Poor Max has been totally inconvenienced by all this work, moreso than me. With strangers traipsing in and out the front door, carrying ladders and drills and other extremely loud equipment, we decided he probably would be better off hidden away in the bathroom. So I placed his bed in there, as well as his dry food, and (I really am sorry, Max) locked him in there for the two hour a day scary people (to him) were here.

He made sure we knew he was not happy.
He howled the entire time he was in there.

But, did that make him afraid of the bathroom? Hell no. Every time I go in there he comes in with me, as if I need help, and if I get in and close the door before he can get in, he shoves his paws under the door and talks to me.

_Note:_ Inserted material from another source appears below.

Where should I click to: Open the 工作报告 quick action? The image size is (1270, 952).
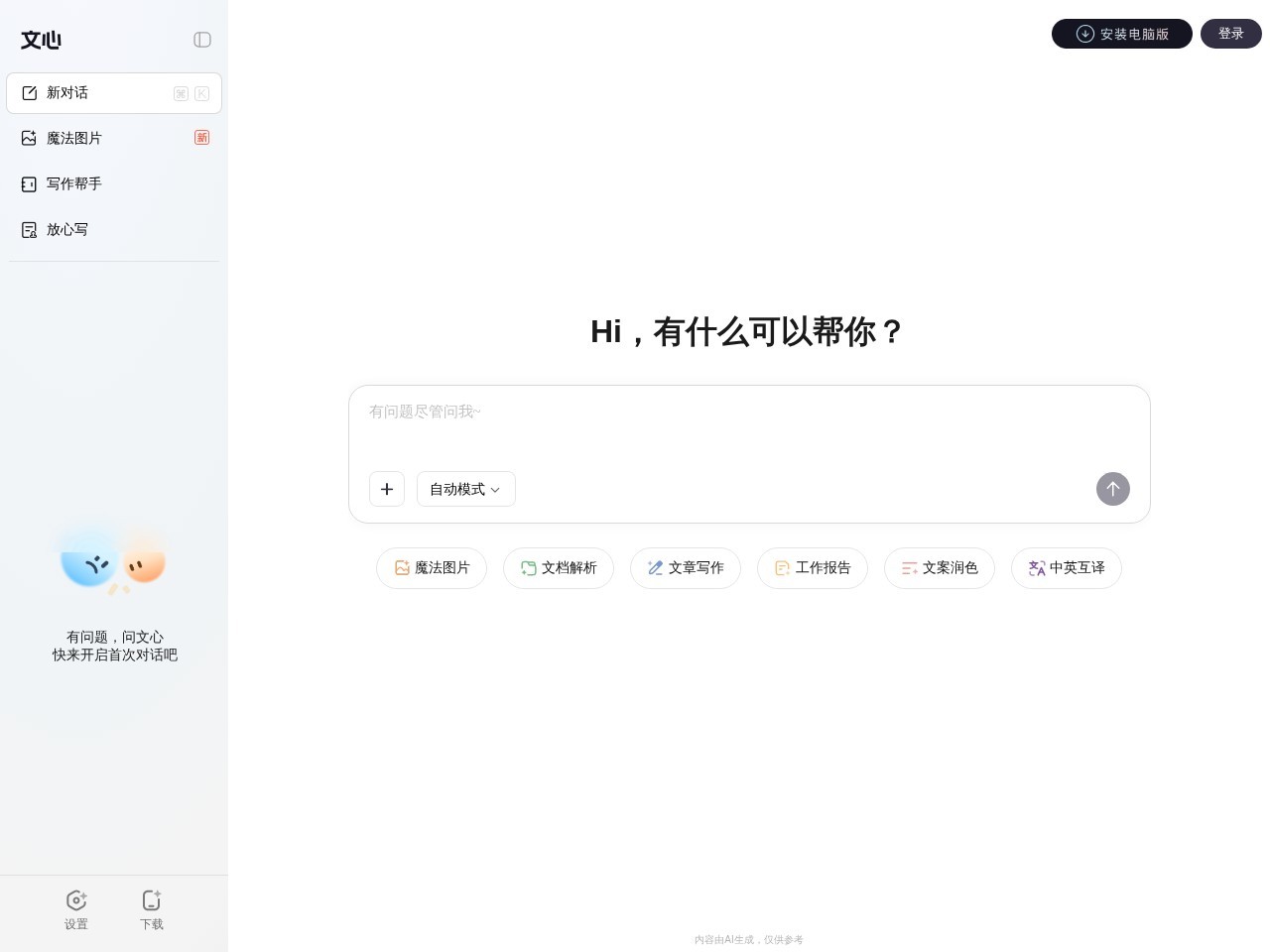coord(812,568)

So we probably haven’t traumatized him, and the ceiling fans are giving him something to ponder: can he make the leap from the top of the dresser to that strange new thing spinning on the ceiling?

I hope not! :)


Cabin Fever

Know what I hate? Having to stay home. There doesn’t have to be any place in particular that I need to go, but I don’t like knowing that I can’t go anywhere.

This week we’re being “renovated.” In military housing terms that means we’re getting some nifty little additions to the house—ceiling fans, a garage door opener, new deadbolts and porch lights, plus every room in the house wired for cable and phones. What I most want are the ceiling fans and the garage door opener … the rest is just stuff.

The thing is, they’re doing these renovations over a 5 day period, and they really can’t say who will be here at what time, just that it won’t be before 8:30 or after 5:30. Now, no one has to be here, but neither of us is comfortable leaving the house empty with total strangers traipsing around.

Not to mention the cat would go freaking nuts.

Not to mention that he already went freaking nuts the day the first guy knocked on the door—shot straight up out of my lap, sailed over an end table, knocked over a soda can and a telephone. Big brave kitty.

For the sake of his ego, we won’t mention that.

It’ll be sweet when they’re done (and I’ll be sooooo glad to have the garage door opener this winter), it’s just the staying home and waiting I hate.